_Task instructions_. Print, in exact form, the lines below from the one containing "Task: Go to Intermediate Meal Plan section" through the one containing "The image size is (1121, 774).", and omit all others.

___ Data for the task ___

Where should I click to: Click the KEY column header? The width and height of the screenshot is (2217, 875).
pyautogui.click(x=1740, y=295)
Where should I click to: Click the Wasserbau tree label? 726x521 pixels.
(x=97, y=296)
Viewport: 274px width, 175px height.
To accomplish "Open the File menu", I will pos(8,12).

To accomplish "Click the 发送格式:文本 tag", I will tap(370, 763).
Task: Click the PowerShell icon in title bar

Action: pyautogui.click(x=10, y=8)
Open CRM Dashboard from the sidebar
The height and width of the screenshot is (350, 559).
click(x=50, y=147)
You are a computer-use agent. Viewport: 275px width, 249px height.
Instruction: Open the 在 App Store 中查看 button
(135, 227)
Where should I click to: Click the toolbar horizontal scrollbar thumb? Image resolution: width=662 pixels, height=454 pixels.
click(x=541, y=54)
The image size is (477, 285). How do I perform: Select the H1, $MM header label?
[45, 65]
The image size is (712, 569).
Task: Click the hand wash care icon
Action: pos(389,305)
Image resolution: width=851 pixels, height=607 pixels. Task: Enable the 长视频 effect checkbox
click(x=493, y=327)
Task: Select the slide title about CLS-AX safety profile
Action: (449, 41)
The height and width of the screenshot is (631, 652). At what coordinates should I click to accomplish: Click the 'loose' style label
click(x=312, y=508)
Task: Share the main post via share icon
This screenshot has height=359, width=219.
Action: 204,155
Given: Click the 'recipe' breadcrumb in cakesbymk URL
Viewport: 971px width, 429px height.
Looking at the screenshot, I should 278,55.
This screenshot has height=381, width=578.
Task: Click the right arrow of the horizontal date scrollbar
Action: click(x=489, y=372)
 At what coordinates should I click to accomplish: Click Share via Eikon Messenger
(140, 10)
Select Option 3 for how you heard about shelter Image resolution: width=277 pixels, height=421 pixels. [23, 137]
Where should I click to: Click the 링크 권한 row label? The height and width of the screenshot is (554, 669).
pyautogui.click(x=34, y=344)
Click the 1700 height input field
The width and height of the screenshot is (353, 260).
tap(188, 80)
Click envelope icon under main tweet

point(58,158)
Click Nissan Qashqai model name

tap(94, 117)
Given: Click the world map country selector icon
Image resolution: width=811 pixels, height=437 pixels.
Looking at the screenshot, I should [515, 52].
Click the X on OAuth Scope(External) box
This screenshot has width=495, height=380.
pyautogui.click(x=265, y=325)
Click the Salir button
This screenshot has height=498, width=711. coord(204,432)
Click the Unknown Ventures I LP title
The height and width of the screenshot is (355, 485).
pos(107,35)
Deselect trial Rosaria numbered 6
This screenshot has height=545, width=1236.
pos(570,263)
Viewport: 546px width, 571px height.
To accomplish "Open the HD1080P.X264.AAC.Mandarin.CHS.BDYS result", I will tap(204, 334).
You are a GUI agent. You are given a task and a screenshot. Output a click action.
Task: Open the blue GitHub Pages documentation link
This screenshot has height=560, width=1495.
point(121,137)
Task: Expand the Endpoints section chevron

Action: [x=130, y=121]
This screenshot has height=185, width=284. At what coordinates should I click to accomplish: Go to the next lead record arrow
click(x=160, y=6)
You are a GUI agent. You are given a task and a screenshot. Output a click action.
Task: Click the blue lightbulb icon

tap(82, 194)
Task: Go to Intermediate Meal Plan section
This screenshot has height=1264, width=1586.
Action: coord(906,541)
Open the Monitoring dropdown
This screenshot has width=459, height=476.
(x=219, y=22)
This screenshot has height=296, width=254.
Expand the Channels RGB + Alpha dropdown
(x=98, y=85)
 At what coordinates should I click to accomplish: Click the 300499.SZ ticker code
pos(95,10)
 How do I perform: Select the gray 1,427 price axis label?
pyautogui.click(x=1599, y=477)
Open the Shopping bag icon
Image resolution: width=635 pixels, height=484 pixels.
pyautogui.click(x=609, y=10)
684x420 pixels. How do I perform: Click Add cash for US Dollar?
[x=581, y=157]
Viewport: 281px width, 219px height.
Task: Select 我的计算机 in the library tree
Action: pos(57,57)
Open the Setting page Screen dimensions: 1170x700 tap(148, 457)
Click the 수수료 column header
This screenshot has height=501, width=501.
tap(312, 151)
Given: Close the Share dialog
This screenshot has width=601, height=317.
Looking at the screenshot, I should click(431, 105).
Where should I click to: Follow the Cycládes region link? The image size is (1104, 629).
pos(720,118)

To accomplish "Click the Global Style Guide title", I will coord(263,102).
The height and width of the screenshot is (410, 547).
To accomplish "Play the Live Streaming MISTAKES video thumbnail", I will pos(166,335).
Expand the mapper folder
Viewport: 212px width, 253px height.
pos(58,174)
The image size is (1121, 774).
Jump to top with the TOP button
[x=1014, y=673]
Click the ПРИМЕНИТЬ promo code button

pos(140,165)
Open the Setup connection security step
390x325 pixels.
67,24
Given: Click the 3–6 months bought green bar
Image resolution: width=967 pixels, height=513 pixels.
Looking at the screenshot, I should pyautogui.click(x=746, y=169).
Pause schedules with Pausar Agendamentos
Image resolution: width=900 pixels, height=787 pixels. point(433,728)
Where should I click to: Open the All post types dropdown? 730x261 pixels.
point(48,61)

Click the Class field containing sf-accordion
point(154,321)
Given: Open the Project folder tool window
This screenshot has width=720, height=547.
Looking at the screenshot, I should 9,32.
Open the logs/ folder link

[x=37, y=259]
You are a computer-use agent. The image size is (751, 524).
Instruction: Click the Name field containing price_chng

___

_Expected answer_.
Task: Go to Intermediate Meal Plan section
This screenshot has height=1264, width=1586.
Action: coord(906,541)
Open the Monitoring dropdown
This screenshot has width=459, height=476.
(x=219, y=22)
This screenshot has height=296, width=254.
Expand the Channels RGB + Alpha dropdown
(x=98, y=85)
 At what coordinates should I click to accomplish: Click the 300499.SZ ticker code
pos(95,10)
 How do I perform: Select the gray 1,427 price axis label?
pyautogui.click(x=1599, y=477)
Open the Shopping bag icon
Image resolution: width=635 pixels, height=484 pixels.
pyautogui.click(x=609, y=10)
684x420 pixels. How do I perform: Click Add cash for US Dollar?
[x=581, y=157]
Viewport: 281px width, 219px height.
Task: Select 我的计算机 in the library tree
Action: pos(57,57)
Open the Setting page Screen dimensions: 1170x700 tap(148, 457)
Click the 수수료 column header
This screenshot has height=501, width=501.
tap(312, 151)
Given: Close the Share dialog
This screenshot has width=601, height=317.
Looking at the screenshot, I should click(431, 105).
Where should I click to: Follow the Cycládes region link? The image size is (1104, 629).
pos(720,118)

To accomplish "Click the Global Style Guide title", I will coord(263,102).
The height and width of the screenshot is (410, 547).
To accomplish "Play the Live Streaming MISTAKES video thumbnail", I will pos(166,335).
Expand the mapper folder
Viewport: 212px width, 253px height.
pos(58,174)
The image size is (1121, 774).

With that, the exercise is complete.